EXERCISE DETAILS: What you copy should be the lines from the one with "The image size is (970, 447)." through the end of the entries, word for word. Omit the pictures.

DATA TO PROCESS:
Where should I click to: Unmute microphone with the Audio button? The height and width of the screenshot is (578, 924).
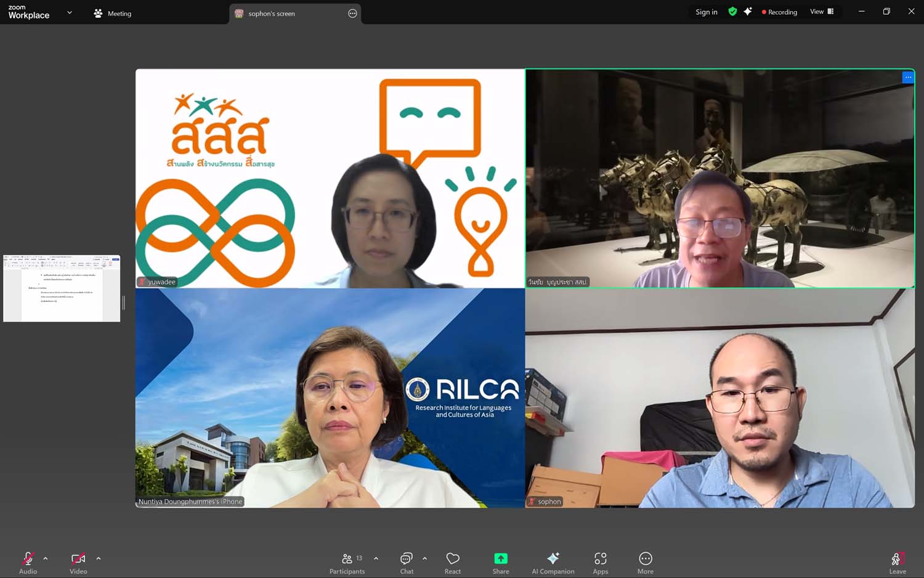[x=28, y=561]
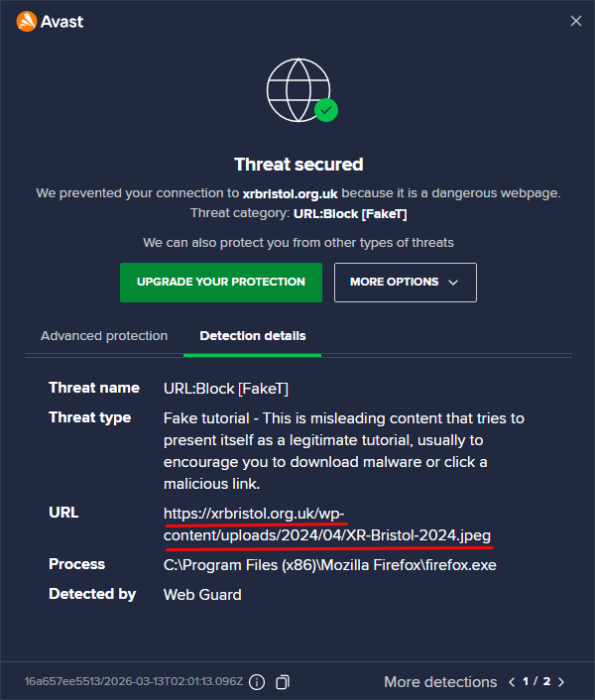Click the Threat secured heading
595x700 pixels.
pyautogui.click(x=298, y=165)
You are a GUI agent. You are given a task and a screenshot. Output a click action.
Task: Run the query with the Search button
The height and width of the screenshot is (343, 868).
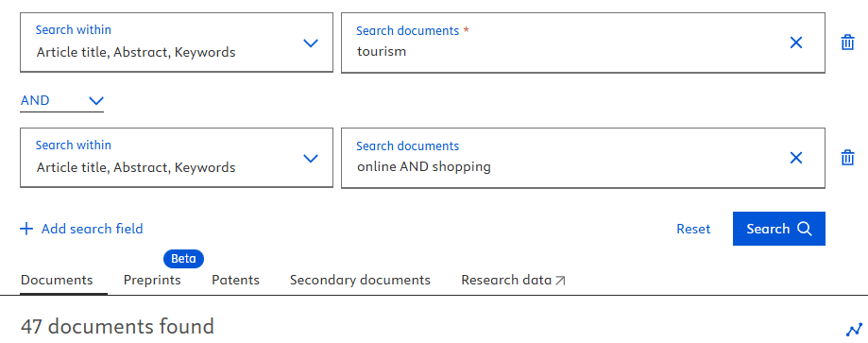coord(779,229)
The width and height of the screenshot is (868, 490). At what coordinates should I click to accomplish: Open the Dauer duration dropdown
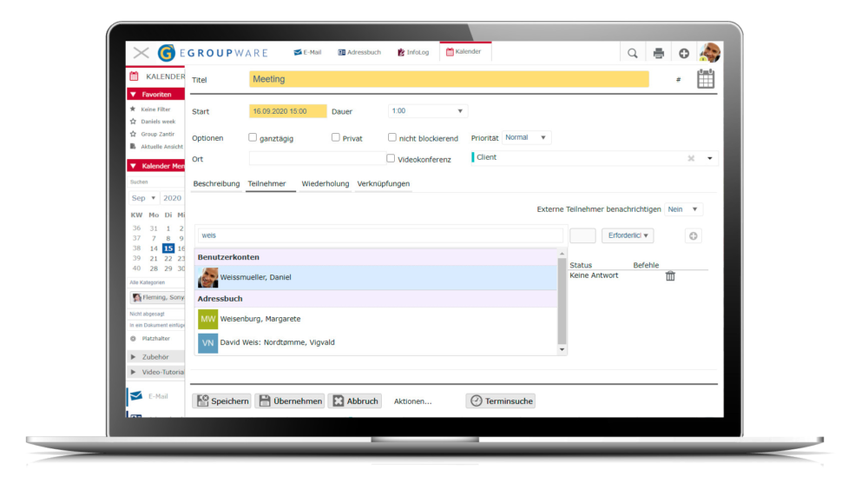[427, 111]
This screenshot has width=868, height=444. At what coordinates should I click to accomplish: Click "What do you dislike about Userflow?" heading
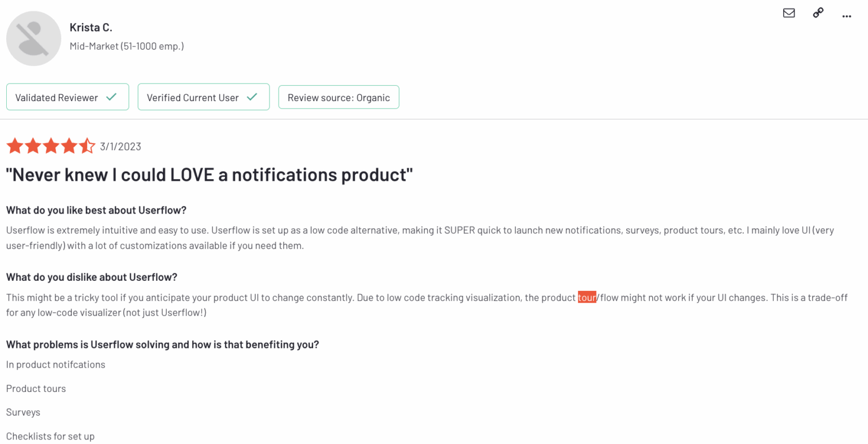tap(92, 277)
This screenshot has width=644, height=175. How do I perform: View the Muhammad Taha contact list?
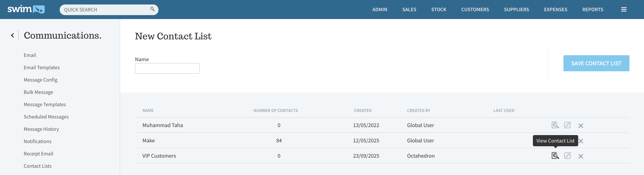(555, 125)
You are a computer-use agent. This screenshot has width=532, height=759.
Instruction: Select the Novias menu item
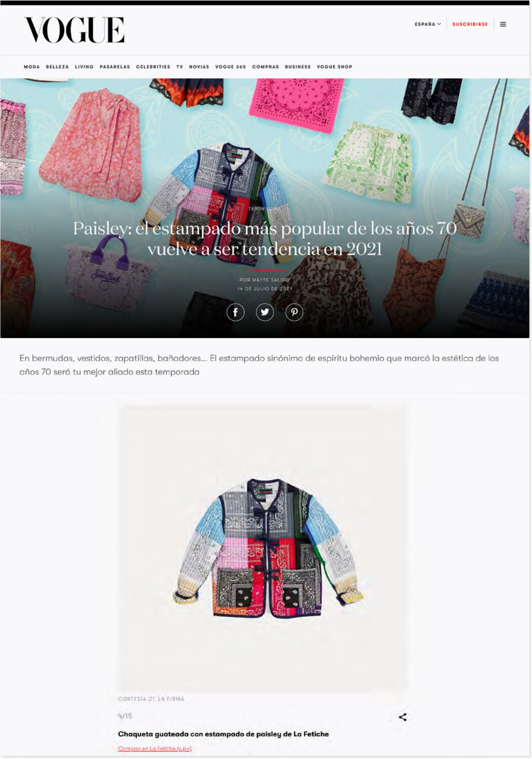click(199, 67)
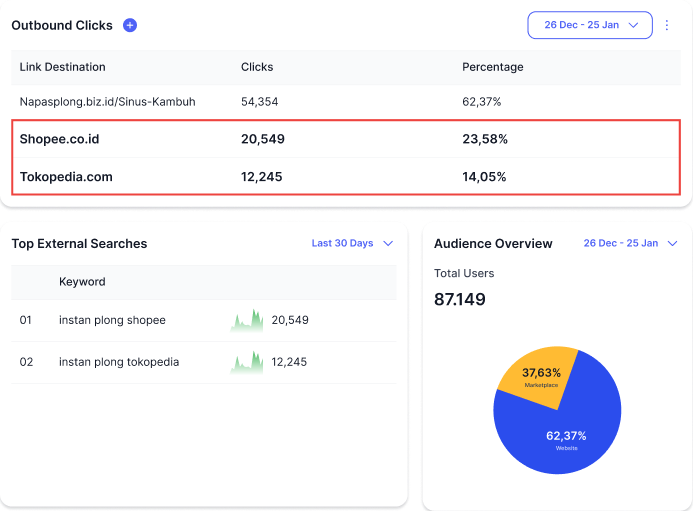Click sparkline chart for instan plong shopee

pyautogui.click(x=247, y=320)
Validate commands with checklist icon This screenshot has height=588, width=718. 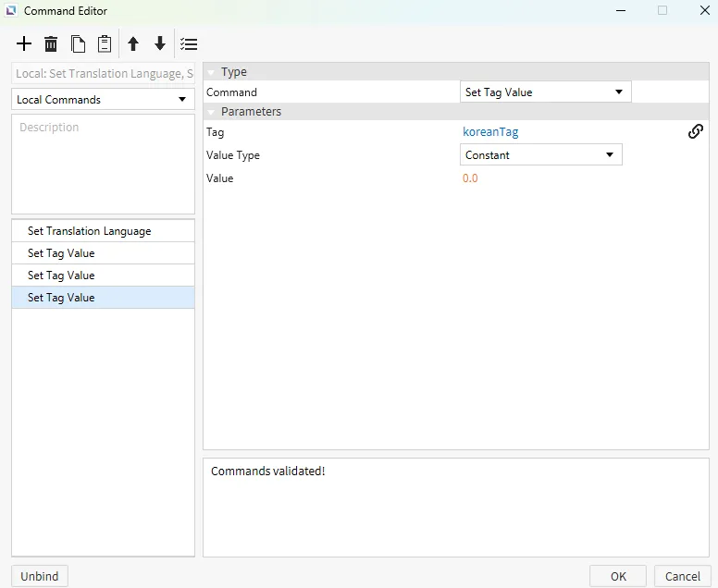tap(189, 44)
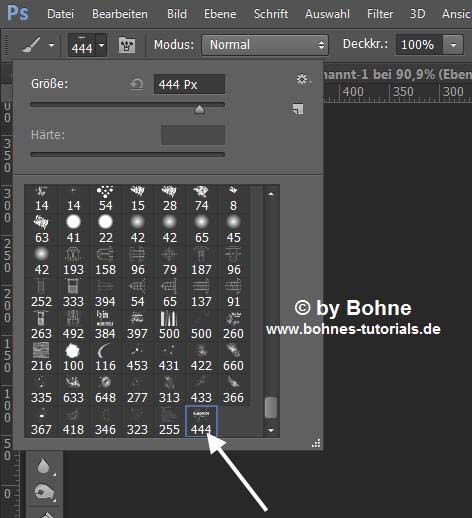Screen dimensions: 472x518
Task: Open the Bearbeiten menu
Action: pyautogui.click(x=120, y=14)
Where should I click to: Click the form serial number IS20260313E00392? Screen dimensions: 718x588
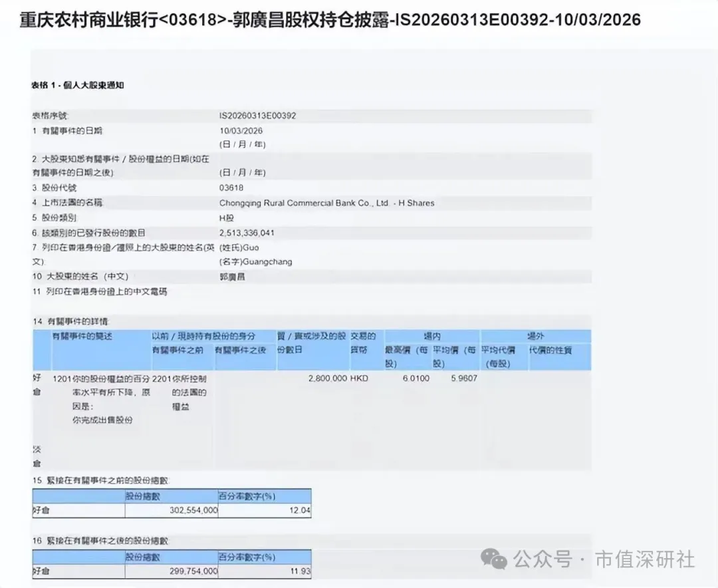(257, 116)
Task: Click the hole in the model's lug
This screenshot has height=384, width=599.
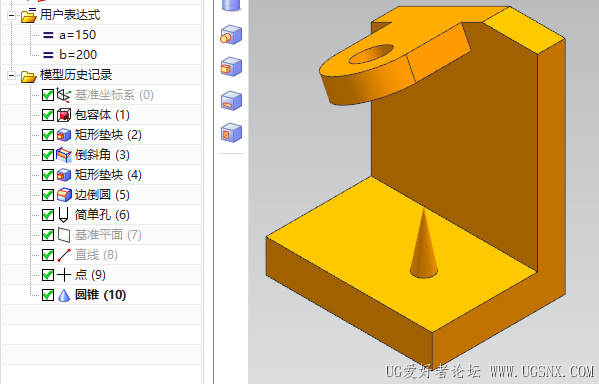Action: click(371, 54)
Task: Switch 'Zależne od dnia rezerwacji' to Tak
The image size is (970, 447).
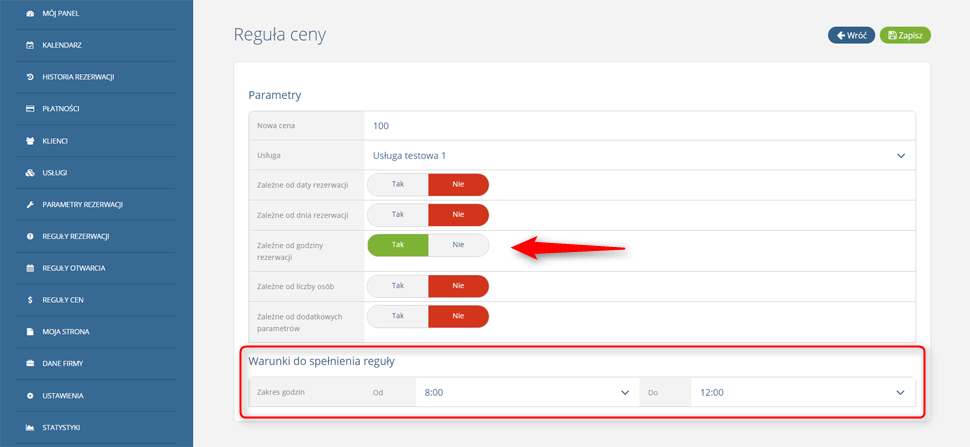Action: coord(398,215)
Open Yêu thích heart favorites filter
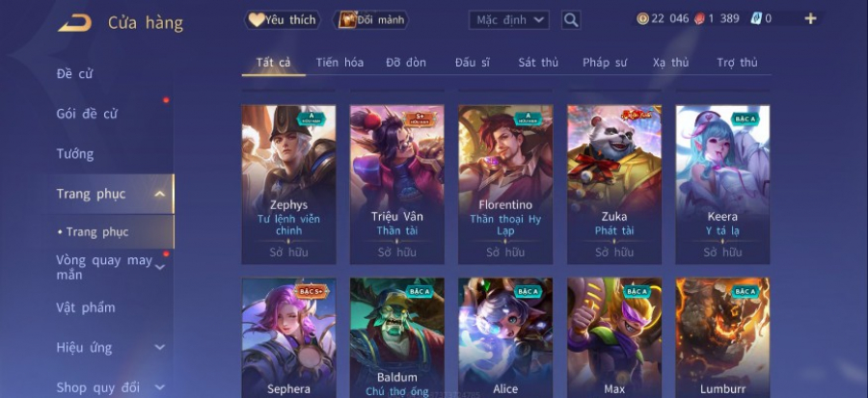The width and height of the screenshot is (868, 398). pyautogui.click(x=283, y=20)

SOLVED PROBLEM:
The image size is (970, 447).
Action: coord(398,215)
Open Yêu thích heart favorites filter
The width and height of the screenshot is (868, 398). pyautogui.click(x=283, y=20)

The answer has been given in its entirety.